ESG has become a major topic of discussion in Romania, Cirlig says, “with everyone focusing on reporting obligations and trying to capitalize on the momentum. However, what I often encounter is the less visible ‘underground buzz’ – the real challenges faced during the contractual drafting phase.”

Large-size businesses, according to Cirlig, “tend to impose large, excessive contracts on mid-sized suppliers and are now particularly anxious about ESG compliance. Many are expecting future disputes and are eager to transfer risk. The result of all this public focus on ESG is that it complicates reaching contractual agreements.”

“The main issue here revolves around transferring risk through various indemnities, including liability for fines,” she explains. This happens despite the fact that the relevant Directive (EU) 2024/1760 of the European Parliament and of the Council, from June 13, 2024, stipulates that small and mid-sized partners should receive support. The directive includes the phrase ‘in light of the resources, knowledge, and constraints of the SME,’ acknowledging these challenges. Unfortunately, while the directive is beautifully drafted, it is rarely incorporated into actual contracts.”

Cirlig adds that, unfortunately, this uncertainty may cause significant business opportunities to be lost, as both sides are focused on protecting themselves. “I’ve even seen mid-sized enterprises walk away from deals simply because they didn’t want to accept certain client-imposed clauses,” she says. “I saw a similar scenario during the GDPR wave. In some cases, insurance helped to alleviate the risks. I expect that, as with GDPR, the insurance market will expand to cover ESG-related risks, which could help unlock some of these stalled negotiations.”

Another impact of it, according to Cirlig, is likely an increase in disputes. “I anticipate many disputes in this area, although they haven't fully materialized yet,” she notes. “Once the legal landscape is clearer and we start seeing decisions, uncertainty will diminish, and negotiations will likely become smoother. But for now, the intense public attention around ESG is creating a bottleneck at the negotiation stage.”
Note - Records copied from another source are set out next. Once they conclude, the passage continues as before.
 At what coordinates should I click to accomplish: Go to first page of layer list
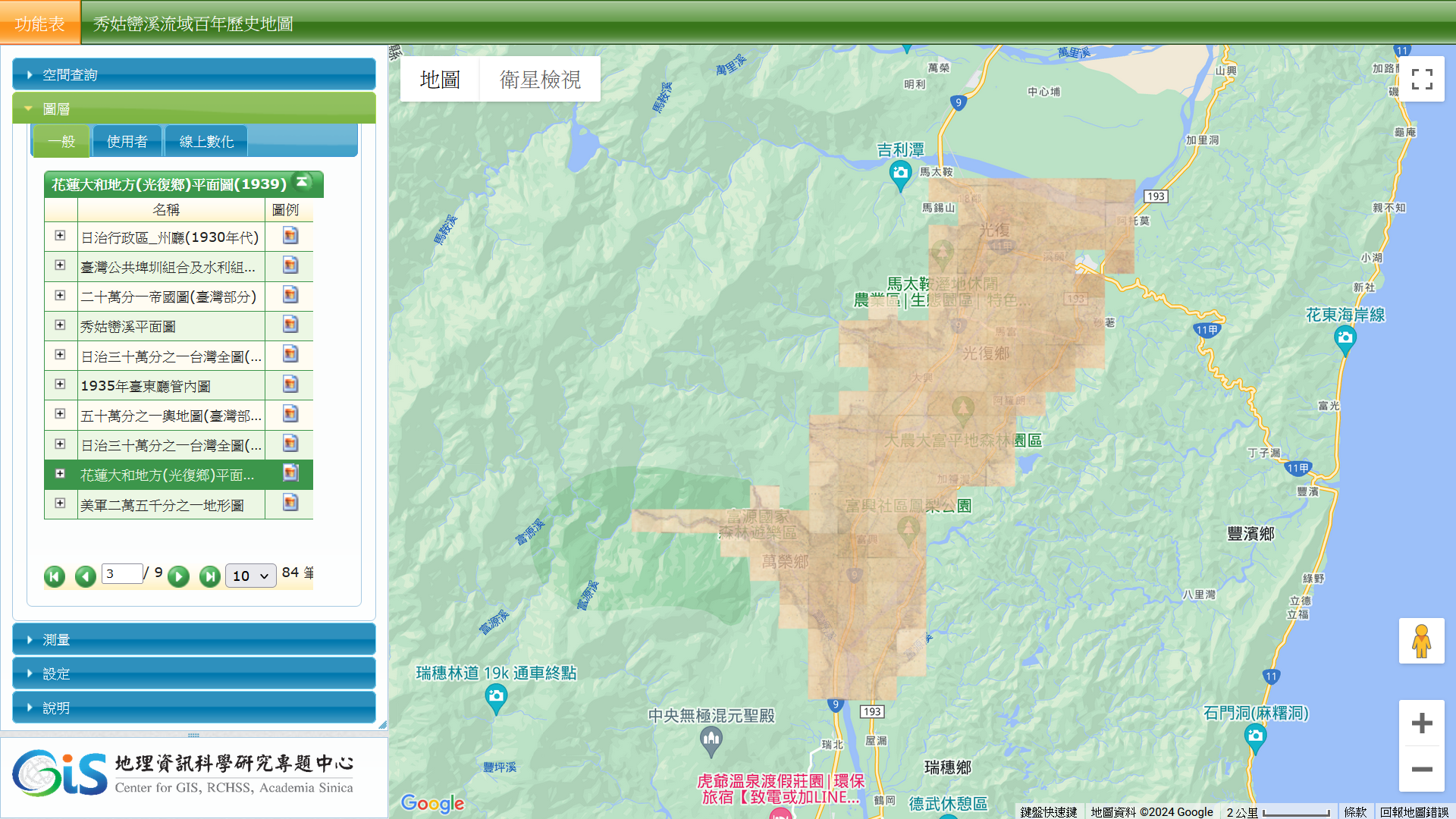(x=55, y=576)
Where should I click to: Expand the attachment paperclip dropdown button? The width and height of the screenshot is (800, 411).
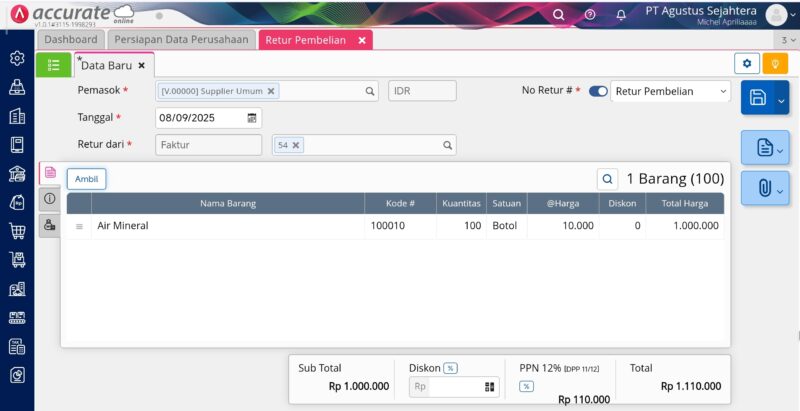pyautogui.click(x=765, y=189)
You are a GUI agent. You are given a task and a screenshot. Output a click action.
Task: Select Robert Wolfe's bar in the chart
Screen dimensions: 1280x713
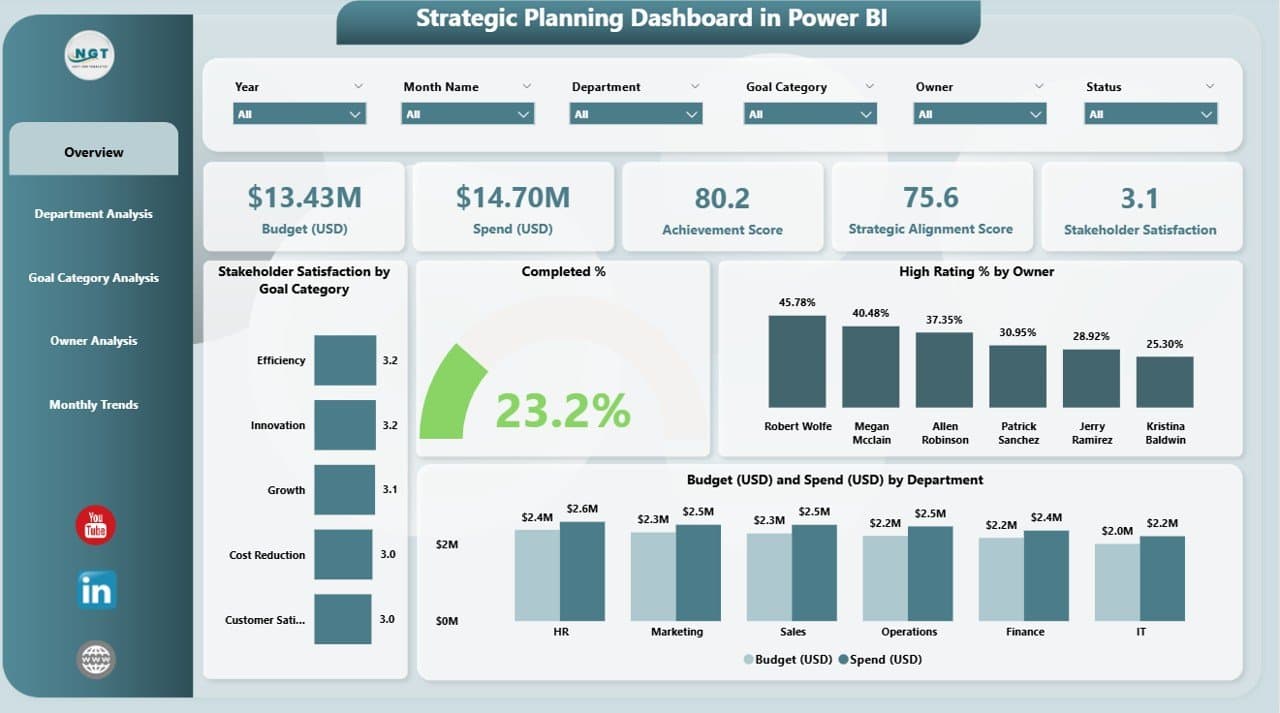[796, 360]
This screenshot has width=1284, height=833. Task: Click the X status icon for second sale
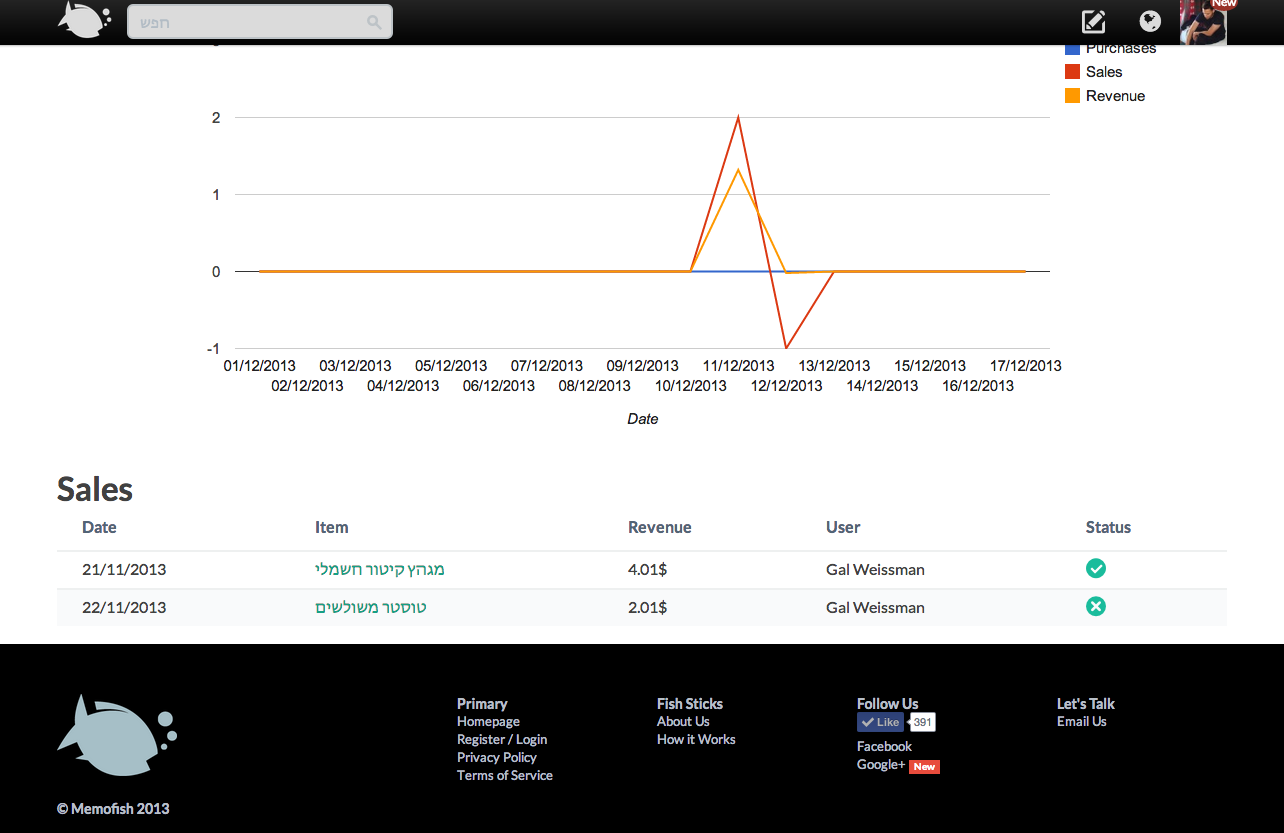(1096, 607)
On another front, Cirlig emphasizes that climate-related litigation is starting to gain traction in Romania, similar to across Europe. “One notable case is Declic et al. v. The Romanian Government, which began in Cluj and will have its first hearing in the High Court of Cassation at the end of October. NGOs are increasingly trying to enforce climate targets following the KlimaSeniorinnen case before the European Court for Human Rights. In particular, the applicants demand Romanian authorities to implement concrete climate change mitigation plans and take measures to increase the share of renewable energy in order to meet the targets of the Paris Agreement.” According to her, “while these cases are primarily against governments, companies are paying attention because once climate harm is officially recognized, it could trigger a domino effect and open the door for claims in commercial disputes.”